Michel Guillot

Demography is the only social science to apply a long-term approach to the future. Louis Henry defined it thus: “Using demographic perspectives enables us to calculate and therefore to know the possible size and structure of a population in the future according to this or that assumption.” Alfred Sauvy had already tried out the practice before becoming INED’s first director in1945. Jean Bourgois-Pichat consolidated the method in the 1950s by applying it to a range of countries, and even used it “in reverse” on the past to reconstitute the French population prior to the country’s first census in 1806. The core of the exercise remains to select assumptions on how new generations will behave. To do demographic projections, major international organizations as well as France’s Institute of Statistics and Economic Studies INSEE need information and guidance from experts, and here we see the value of current INED research studies on future developments in mortality at old ages and possible future low fertility levels. Anyone interested in such projections can now access the “population simulator” on the INED website and “play” with various scenarios on how population trends across the world will evolve between now and 2100. 

In connection with this year’s celebration of the Institute’s 80 anniversary, INED researcher Michel Guillot reviews the basic principles of population projecting, how methods have evolved, and uncertainties about results. 

(Interviw conducted in April 2025)

When were demographic projections first done and what did they focus on initially?

The first demographic projections only concerned the numerical size of the total population. They were simple population extrapolations that did not yet consider population structure by age and the three demographic processes—mortality, fertility, migration—that account for that structure. Here we can site Malthus’ 1798 Essay where he formulated his celebrated hypothesis of exponential population growth. Later, Quetelet (1835), Verhulst (1838), and then Pearl in the 1920s put forward what is called the logistics law or S-shaped curve” according to which population size tends to stabilize around a limit or limiting value following a phase of rapid growth. Starting in the 1930s, these unreliable extrapolation methods were replaced by what is called the “components” method, where researchers calculate population size changes by age and sex on the basis of assumptions about mortality, fertility, and migration trends. This method, a version of which was initially proposed by Cannan (1895), was independently developed by Whelpton (1928) and is still consensual today. 

What are the easiest and the most difficult demographic phenomena to anticipate?

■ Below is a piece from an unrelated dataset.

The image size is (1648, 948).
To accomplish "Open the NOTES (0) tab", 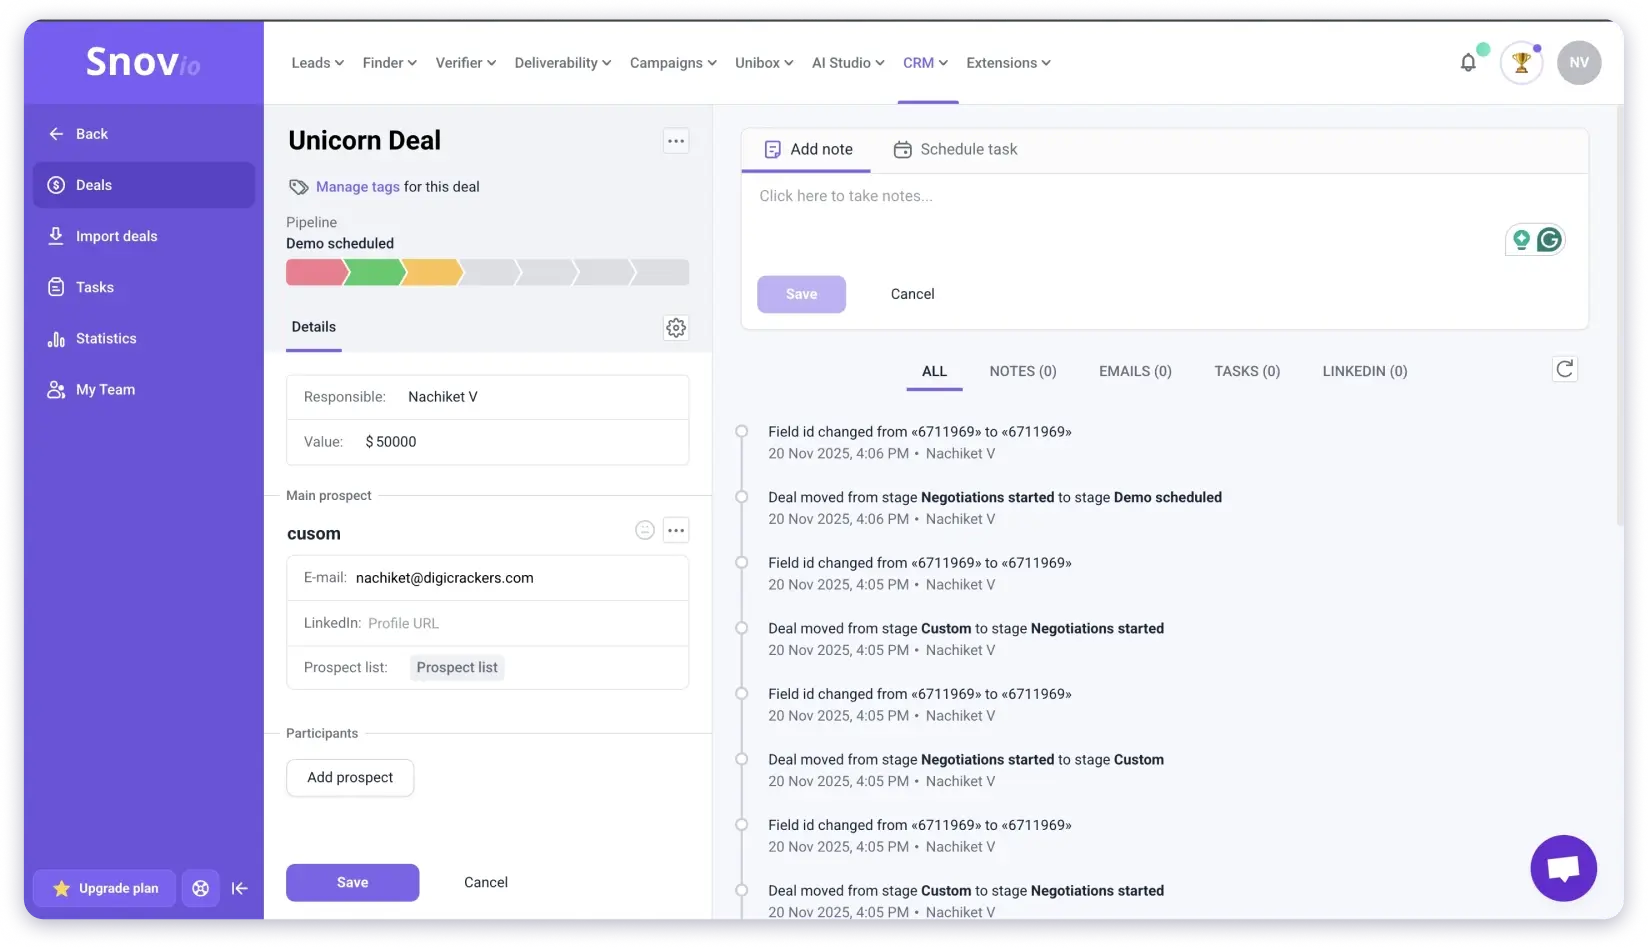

All three of the demographic processes cited above are difficult to anticipate, each in its own way. For mortality, it is difficult to anticipate epidemics such as HIV and COVID-19, or mortality crises due to conflicts. For fertility, it is difficult to predict the speed at which it will fall in countries that continue to have high rates. Conversely, in low-fertility countries (low fertility defined as below 1.6 children per woman), we currently have few empirical or theoretical guides that we can use to justify assumptions on future developments: in the first case, new upward movement, and in the second, ongoing decline. International migration, meanwhile, is often a response to economic, social, political, and environmental phenomena that are by nature difficult to predict. Of the three processes, fertility is the one that demographic projections are particularly sensitive to. A difference of a few decimals in fertility level can have a strong impact on a population’s future size. In this respect, we can say that fertility assumptions are the most difficult to formulate. Projection errors, observable only afterward by comparing population size actually attained at a given date to size projected earlier for the same date, are due mainly to error in fertility assumptions. 

How have demographic projection calculations evolved over recent decades? Could upcoming technological advances bring about changes in method?

While demographic projection calculations still use the components method, they have greatly evolved in recent years. They now use simulation models that enable researchers to integrate levels of uncertainty about a given population’s future size. We can expect that new technological advances will also improve our knowledge of current populations and so provide a better foundation on which to do demographic projections. However, regardless of what those technological advances are, demographic projections are by nature uncertain. 

Are sustainable development goals (SDGs) considered in demographic projections? Will they be

The latest projections by the Wittgenstein Centre for Demographic and Global Human Capital include a scenario that integrates SDG 4, the goal of instituting quality universal primary and secondary education by 2030 (K. C. Samir et al. 2024). The 2020 Institute for Health Metrics and Evaluation projections integrated SDGs into education and contraception needs. However, SDGs are not directly figured in to United Nations Population Division projections. There’s no consensus on integrating such variables as education level or contraception use into demographic projections on fertility, for example. This is why the United Nations favors an approach based mainly on extrapolating from past mortality, fertility, and migration trends.